### PROBLEMS
1: Shorten the paragraph of the Ekklesia piece that begins "As COP26 unfolds" while keeping its main facts.
2: Answer these questions from the Ekklesia piece:
(a) In what year did the writer first come to work for Ekklesia?
(b) Who is named as Ekklesia's Director?
(c) What is the full title of Alastair McIntosh's book?

WHEN I FIRST came to work for Ekklesia in 2009, I was anxious to make clear that I am not a policy analyst. Though anyone writing about current affairs must obviously have a grasp of current policies and their possible developments, I felt it necessary to establish that I came primarily as a writer.

This was generously accepted and it is in that vein that I have been enabled to explore the relationship between the verifiable and the conjectural, and the relationship of these categories to the poetic, the visionary and the transformative.

As COP26 unfolds, and with it, the certainty of conflicts between hope and despair, temptations to rage and contempt, tensions that will tear at us in all these areas, I am encouraged by these words from Ekklesia’s Director, Simon Barrow, introducing COP26 in focus with Ekklesia: “For a single treatment of the whole issue, we thoroughly recommend Quaker thinker and activist Alastair McIntosh’s superb book, Riders on the Storm: The Climate Crisis and the Survival of Being. As Christopher Silver aptly summarises, this is ‘a remarkably accessible précis of the science behind climate change and the pitfalls of denialism and alarmism, followed by an exploration of the ethical and spiritual reckoning these great changes present’.”

### DATASET EXTRACT
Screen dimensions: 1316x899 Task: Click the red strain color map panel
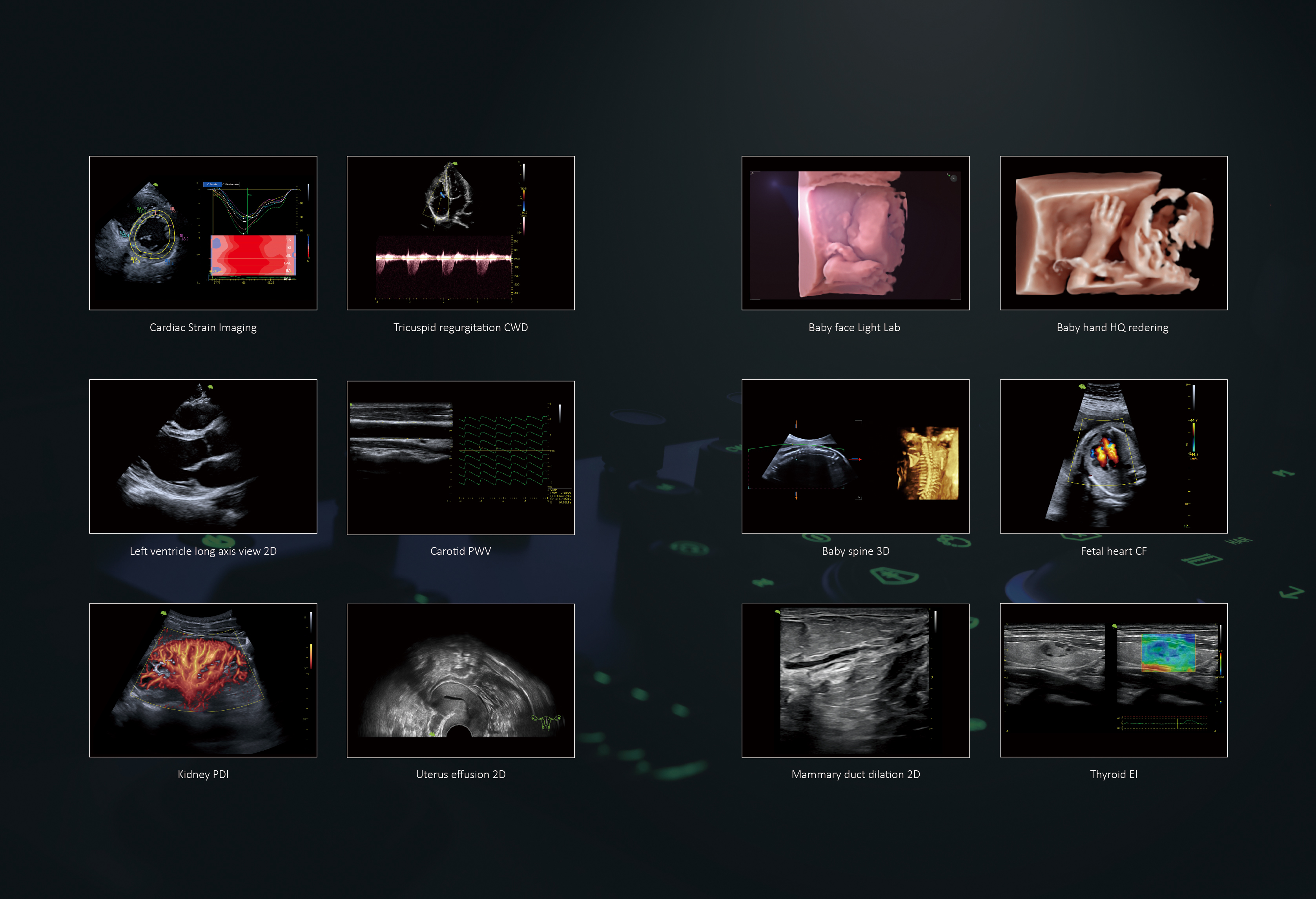[253, 255]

### TASK RESPONSES
1: As COP26 unfolds, bringing conflicts between hope and despair and temptations to rage and contempt, the writer takes encouragement from Ekklesia Director Simon Barrow's introduction to COP26 in focus with Ekklesia. Barrow recommends Quaker thinker and activist Alastair McIntosh's book Riders on the Storm: The Climate Crisis and the Survival of Being as a single treatment of the whole issue. He quotes Christopher Silver's summary of it as an accessible précis of climate science and of the pitfalls of denialism and alarmism, followed by an exploration of the ethical and spiritual reckoning these changes present.

2:
(a) 2009
(b) Simon Barrow
(c) Riders on the Storm: The Climate Crisis and the Survival of Being